Khizr Khan, father of a fallen soldier who criticized now-President Trump at the Democratic National Convention, speaks at a rally to bring awareness of the importance of diversity and eradicating discrimination and hatred in communities is Baltimore County. (Algerina Perna, Baltimore Sun)

Khizr Khan, the father of an Army soldier killed in 2004 Iraq who rocketed to political fame after he criticized Donald Trump last summer at the Democratic National Convention, spoke at a rally in Towson on Wednesday about the need to uphold America's democratic values.

Khan was the headliner of a "unity rally" organized by the Baltimore County government at Patriot Plaza in downtown Towson.


He told the crowd of more than 100 that America is great because citizens' rights are guaranteed and they choose their leaders — as opposed to authoritarian countries where the leaders pick which rights citizens may enjoy.

"Of course we make mistakes. We have made a mistake," Khan said. "Be heartened that we have the power to change it."

Khan told the audience that he and his wife, Ghazala, had initially been unsure whether to attend and speak at the 2016 Democratic National Convention in Philadelphia, where Hillary Clinton was nominated as the Democrats' presidential candidate.

The Khans, citizens who emigrated from Pakistan, were invited to the convention with other Gold Star families, so named for the gold star flag that indicates the loss of a child while serving in the military.

The Khans' son, Army Capt. Humayun Khan, was killed in Iraq in 2004.

Khan recalled that his friends warned him: "You will be maligned. Your reputation will be questioned." But he said he was moved to speak by two factors — the "bigoted words" against Muslims and immigrants by then-candidate Trump, and the fears of children who worried their immigrant parents would be deported.

"This is the time the nation needs us," Khan said. "These children need us. They have to have a voice."

At the convention, Khan criticized Trump and said, "Let me ask you, have you even read the United States Constitution?" before pulling out a copy of the document.

Khan pulled out his Constitution again Wednesday and read from the 14th Amendment, noting the clause that guarantees equal treatment for all citizens.

Baltimore County Executive Kevin Kamenetz presented Khan with a citation and proclaimed Wednesday as Unity Day in the county.

Kamenetz, a Democrat considering a run for governor in 2018, pointed to anecdotal stories of people being harassed because of their race or religion as the need to promote unity.

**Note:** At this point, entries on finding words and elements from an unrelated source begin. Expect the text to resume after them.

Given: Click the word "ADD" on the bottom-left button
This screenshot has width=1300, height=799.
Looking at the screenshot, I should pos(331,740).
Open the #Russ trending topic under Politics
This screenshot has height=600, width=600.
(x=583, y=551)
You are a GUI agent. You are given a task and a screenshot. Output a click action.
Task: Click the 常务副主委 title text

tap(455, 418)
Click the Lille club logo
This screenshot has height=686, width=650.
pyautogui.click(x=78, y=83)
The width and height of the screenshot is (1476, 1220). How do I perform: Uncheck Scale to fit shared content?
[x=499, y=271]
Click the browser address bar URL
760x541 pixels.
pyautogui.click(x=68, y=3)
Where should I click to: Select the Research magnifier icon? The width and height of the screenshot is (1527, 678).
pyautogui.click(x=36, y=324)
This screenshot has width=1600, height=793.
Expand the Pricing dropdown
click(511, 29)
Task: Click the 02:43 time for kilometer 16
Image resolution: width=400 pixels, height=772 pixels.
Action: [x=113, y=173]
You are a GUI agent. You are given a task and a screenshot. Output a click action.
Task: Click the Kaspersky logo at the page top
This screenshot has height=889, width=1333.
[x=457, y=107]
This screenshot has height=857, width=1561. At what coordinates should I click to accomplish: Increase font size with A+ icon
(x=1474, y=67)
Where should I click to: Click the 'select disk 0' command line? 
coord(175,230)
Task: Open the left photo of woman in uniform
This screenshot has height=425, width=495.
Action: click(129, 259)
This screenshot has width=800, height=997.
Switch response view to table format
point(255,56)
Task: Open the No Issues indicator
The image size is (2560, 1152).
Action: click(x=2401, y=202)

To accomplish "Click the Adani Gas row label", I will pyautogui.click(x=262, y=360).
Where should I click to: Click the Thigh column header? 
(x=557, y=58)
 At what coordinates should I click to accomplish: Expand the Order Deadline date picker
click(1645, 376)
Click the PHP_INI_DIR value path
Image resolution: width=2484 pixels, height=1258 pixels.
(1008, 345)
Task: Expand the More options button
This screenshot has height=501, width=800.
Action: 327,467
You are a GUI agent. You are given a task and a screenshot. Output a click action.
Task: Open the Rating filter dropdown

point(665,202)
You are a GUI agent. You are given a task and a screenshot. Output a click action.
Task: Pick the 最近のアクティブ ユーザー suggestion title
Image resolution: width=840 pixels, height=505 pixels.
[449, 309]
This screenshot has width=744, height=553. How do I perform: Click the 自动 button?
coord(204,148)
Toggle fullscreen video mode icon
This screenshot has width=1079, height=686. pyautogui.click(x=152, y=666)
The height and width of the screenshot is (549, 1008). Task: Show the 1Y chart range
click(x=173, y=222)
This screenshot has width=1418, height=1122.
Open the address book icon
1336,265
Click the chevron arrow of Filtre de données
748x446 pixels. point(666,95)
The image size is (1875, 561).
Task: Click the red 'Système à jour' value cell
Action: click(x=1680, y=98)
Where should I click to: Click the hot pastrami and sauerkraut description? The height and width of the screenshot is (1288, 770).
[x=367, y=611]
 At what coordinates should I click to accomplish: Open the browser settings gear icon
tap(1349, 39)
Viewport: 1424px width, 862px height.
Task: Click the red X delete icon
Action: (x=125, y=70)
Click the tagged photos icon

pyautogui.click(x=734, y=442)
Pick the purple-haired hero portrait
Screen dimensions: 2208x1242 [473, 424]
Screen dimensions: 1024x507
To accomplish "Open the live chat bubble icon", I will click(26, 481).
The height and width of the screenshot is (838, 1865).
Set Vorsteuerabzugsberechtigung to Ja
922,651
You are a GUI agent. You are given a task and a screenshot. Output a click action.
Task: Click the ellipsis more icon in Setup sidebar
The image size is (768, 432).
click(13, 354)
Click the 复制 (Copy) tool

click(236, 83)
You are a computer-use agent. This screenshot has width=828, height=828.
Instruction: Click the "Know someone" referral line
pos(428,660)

He also promoted an executive order he issued this year stating that county employees, including police, should not ask about any individual's immigration or citizenship status and that the county jail will not hold individuals for immigration reasons unless there's a warrant signed by a judge.

The event also featured other speakers exhorting the crowd to remember that "our victory is in our unity." Audience members waved towels and shook cowbells to signal their agreement.

Representatives from county agencies including its Human Relations Commission, Commission for Women and health department attended, as well as members of groups including Amigos of Baltimore County, CASA of Maryland, the Baltimore Jewish Council, the Baltimore County NAACP, the Greater Baltimore Muslim Council and the Islamic Society of Baltimore.


Kamenetz's campaign sent an email to supporters this week criticizing Republican Gov. Larry Hogan, who he said "refused to stand up to Donald Trump." The email highlighted the unity rally and Kamenetz's executive order.

One member of the Baltimore County Council, Republican David Marks, said this week he felt Kahn would bring a "partisan backdrop" to the county rally because of his role at the Democratic convention.

Kamenetz said in an interview before the rally that "Mr. Khan is here to protect and defend the Constitution and there is nothing partisan about that. This is what all Americans should be doing."

Khan, who lives in Virginia and has a relative in Baltimore County, said this was his 128th speaking engagement since last summer's convention. He said he is traveling next to California for a convention of young elected officials.